Since the highly publicized deaths of George Floyd and Breonna Taylor, communities have grappled with how best to hold police officers who commit misconduct accountable and prevent them from engaging in future misconduct.
In addition to internal administrative discipline by police departments, police officers can be held accountable for misconduct through criminal liability, civil liability and decertification. In recent years, there has been substantial momentum to eliminate “qualified immunity” for police officers so that these officers can be held personally liable, usually as a result of being sued for monetary civil damages.
Qualified immunity is a judicial doctrine that shields government officials — such as police officers — from being found personally liable for violating a person’s rights. It was created to ensure that officials would not be hindered from taking quick action if necessary, that they wouldn’t be burdened with trivial litigation and that they would not have to use their own financial resources in civil cases after they had been found guilty of misconduct. Also, the heavy burden to prove that qualified immunity does not apply falls upon the aggrieved or their families.
Courts use a two-part test to determine whether an officer is granted qualified immunity. In part one, the court determines whether the officer violated the constitutional rights of a subject. If no, the officer is granted qualified immunity. If yes, part two determines whether the officer acted knowingly in violation of the Constitution and that their conduct was thereby unlawful. If no, the officer is granted qualified immunity. If yes, the case moves forward.
Since 2009, as a result of the Supreme Court decision in Pearson v. Callahan, lower appellate courts have been allowed to skip part one of the two-pronged test for qualified immunity, making it easier for courts to rule in favor of officers rather than plaintiffs. That leaves the community with little ability to hold law enforcement answerable — in any meaningful way — for their transgressions through police misconduct.
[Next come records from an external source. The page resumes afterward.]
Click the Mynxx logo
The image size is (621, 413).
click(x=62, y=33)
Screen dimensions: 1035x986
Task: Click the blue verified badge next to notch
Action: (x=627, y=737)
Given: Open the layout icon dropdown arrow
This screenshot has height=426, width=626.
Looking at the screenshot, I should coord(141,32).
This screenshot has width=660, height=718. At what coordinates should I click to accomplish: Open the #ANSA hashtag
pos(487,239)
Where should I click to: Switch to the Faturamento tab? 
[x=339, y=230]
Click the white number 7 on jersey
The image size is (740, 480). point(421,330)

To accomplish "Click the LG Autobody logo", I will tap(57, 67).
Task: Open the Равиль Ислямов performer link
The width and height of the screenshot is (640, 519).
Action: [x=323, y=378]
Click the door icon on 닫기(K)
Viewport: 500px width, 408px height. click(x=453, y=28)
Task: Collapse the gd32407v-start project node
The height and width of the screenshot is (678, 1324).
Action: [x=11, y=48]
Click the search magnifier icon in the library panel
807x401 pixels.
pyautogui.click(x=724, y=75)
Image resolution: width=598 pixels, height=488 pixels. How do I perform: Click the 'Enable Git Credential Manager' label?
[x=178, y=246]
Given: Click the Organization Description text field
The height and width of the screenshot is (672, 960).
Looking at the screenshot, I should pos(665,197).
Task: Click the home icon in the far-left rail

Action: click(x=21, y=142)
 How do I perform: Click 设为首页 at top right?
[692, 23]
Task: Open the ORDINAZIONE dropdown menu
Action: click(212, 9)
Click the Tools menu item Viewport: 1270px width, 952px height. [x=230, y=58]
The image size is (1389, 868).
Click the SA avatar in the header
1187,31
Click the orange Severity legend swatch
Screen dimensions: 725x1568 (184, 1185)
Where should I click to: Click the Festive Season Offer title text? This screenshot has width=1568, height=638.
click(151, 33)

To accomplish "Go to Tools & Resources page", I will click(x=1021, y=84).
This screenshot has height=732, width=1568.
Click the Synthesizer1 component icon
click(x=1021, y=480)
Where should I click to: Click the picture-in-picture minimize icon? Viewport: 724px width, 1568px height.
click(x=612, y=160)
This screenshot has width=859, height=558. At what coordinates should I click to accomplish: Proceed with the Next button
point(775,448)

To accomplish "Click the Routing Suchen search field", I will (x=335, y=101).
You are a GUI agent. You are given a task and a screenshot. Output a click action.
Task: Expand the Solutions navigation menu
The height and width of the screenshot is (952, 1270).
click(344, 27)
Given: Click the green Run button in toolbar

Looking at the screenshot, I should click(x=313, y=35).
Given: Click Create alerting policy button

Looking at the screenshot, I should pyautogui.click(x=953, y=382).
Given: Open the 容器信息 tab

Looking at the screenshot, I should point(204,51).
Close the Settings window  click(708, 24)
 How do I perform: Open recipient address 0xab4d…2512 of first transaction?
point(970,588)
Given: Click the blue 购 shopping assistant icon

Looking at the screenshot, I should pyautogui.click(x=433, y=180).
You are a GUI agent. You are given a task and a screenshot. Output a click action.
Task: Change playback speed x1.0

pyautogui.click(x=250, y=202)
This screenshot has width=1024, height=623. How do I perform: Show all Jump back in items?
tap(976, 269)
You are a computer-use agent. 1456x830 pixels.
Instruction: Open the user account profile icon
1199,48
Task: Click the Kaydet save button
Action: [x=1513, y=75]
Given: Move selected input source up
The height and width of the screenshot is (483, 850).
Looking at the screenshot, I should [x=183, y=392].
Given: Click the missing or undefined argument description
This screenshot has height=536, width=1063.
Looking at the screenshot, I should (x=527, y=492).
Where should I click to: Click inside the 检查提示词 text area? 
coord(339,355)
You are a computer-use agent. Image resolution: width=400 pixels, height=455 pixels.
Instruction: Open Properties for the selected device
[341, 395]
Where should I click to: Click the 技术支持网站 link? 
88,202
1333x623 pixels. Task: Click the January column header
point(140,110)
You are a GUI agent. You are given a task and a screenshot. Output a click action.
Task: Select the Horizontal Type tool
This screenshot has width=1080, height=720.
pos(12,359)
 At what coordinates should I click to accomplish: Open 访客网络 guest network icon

It is important to hold individual police officers who engage in misconduct criminally and civilly accountable. However, the only way to guarantee that a police officer does not continue to engage in misconduct is to revoke his or her license. Indeed, as absurd as it may sound, if a police officer is convicted of committing a felony, the officer can still keep his or her certification and receive employment at a police department. This is also true if there is a civil judgment against a police officer due to misconduct. The best way to prevent these officers from engaging in future misconduct is to decertify them.
A certification or license provides a police officer with his or her authority, including the authority to carry and use a firearm as a police officer. Revoking this license, also called decertification, takes away the officer’s authority. Moreover, it prevents a police officer from transferring from one department to another — and in doing so evade accountability.
Since 2020, roughly half the states have enacted policing reform laws that strengthen the decertification process. Some of these state laws provide a model for police accountability by linking decertification to criminal and civil liability.
For instance, Illinois’ Safety, Accountability, Fairness and Equity-Today, or SAFE-T, Act expands an officer’s eligibility for decertification to include the commission of any felony and certain misdemeanors. This ensures that police accountability extends beyond criminal liability to also include an officer losing his or her authority and ability to be a police officer.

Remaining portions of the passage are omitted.